Aster repulsion drives local ordering in an active system

Biological systems are a form of active matter, that often undergo rapid changes in their material state, e.g. liquid to solid transitions. Yet, such systems often also display remarkably ordered structures. It remains an open question as to how local ordering occurs within active systems. Here, we utilise the rapid early development of Drosophila melanogaster embryos to uncover the mechanisms driving short-ranged order. During syncytial stage, nuclei synchronously divide (within a single cell defined by the ellipsoidal eggshell) for nine cycles after which most of the nuclei reach the cell cortex. Despite the rapid nuclear division and repositioning, the spatial pattern of nuclei at the cortex is highly regular. Such precision is important for subsequent cellularisation and morphological transformations. We utilise ex vivo explants and mutant embryos to reveal that microtubule asters ensure the regular distribution and maintenance of nuclear positions in the embryo. For large networks of nuclei, such as in the embryo, we predict - and experimentally verify - the formation of force chains. The ex vivo extracts enabled us to deduce the force potential between single asters.
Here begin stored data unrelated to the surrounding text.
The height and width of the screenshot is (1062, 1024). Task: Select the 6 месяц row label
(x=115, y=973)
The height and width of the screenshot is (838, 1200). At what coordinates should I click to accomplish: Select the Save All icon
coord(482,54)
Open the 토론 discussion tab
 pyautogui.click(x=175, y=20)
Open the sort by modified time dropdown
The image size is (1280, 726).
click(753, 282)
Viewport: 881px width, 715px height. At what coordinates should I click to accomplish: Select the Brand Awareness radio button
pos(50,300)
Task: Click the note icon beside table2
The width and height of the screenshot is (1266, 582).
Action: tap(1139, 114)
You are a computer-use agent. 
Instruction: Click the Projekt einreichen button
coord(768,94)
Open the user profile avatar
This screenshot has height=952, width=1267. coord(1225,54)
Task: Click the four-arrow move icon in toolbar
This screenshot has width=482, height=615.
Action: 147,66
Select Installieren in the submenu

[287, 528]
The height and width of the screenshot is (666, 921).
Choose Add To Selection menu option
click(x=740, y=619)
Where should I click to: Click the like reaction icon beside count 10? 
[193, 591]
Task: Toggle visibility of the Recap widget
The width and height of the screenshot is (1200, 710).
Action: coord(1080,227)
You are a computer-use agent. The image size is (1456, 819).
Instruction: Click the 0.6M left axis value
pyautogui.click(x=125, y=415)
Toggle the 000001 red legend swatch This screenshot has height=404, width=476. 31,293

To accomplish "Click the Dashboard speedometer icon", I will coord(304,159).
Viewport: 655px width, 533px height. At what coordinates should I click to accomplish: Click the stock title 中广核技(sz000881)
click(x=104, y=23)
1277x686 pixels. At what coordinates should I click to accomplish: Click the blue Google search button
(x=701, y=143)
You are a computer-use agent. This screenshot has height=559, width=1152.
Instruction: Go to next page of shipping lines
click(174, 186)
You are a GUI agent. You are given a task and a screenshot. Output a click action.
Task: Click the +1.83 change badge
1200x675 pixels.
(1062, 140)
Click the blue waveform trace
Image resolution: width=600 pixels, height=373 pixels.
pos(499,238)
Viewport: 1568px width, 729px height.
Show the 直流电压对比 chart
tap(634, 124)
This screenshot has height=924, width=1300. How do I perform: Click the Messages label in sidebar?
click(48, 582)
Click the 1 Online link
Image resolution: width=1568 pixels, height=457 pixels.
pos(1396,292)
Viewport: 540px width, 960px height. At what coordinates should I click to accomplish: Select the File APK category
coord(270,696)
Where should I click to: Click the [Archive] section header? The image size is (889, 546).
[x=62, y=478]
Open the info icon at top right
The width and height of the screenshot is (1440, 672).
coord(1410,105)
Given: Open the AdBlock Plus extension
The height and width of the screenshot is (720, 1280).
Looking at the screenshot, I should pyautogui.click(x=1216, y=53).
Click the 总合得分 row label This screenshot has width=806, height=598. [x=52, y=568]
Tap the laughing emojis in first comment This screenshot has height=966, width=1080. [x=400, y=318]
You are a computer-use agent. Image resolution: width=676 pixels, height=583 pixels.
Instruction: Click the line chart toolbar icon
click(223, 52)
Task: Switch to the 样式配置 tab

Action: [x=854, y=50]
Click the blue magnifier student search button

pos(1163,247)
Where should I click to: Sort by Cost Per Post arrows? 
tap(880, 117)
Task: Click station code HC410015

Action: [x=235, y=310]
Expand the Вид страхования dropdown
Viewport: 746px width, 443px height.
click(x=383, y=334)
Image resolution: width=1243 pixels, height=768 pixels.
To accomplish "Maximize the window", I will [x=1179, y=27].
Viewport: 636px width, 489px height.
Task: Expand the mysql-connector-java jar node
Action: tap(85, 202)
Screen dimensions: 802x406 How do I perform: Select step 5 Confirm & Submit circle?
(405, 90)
We use this to predict how the nuclear division axis orientation in small ex vivo systems depend on aster number. Finally, we demonstrate that, upon nucleus removal from the cortex, microtubule force potentials can reorient subsequent nuclear divisions to minimise the size of pattern defects. Overall, we show that short-ranged microtubule-mediated repulsive interactions between asters can drive ordering within an active system.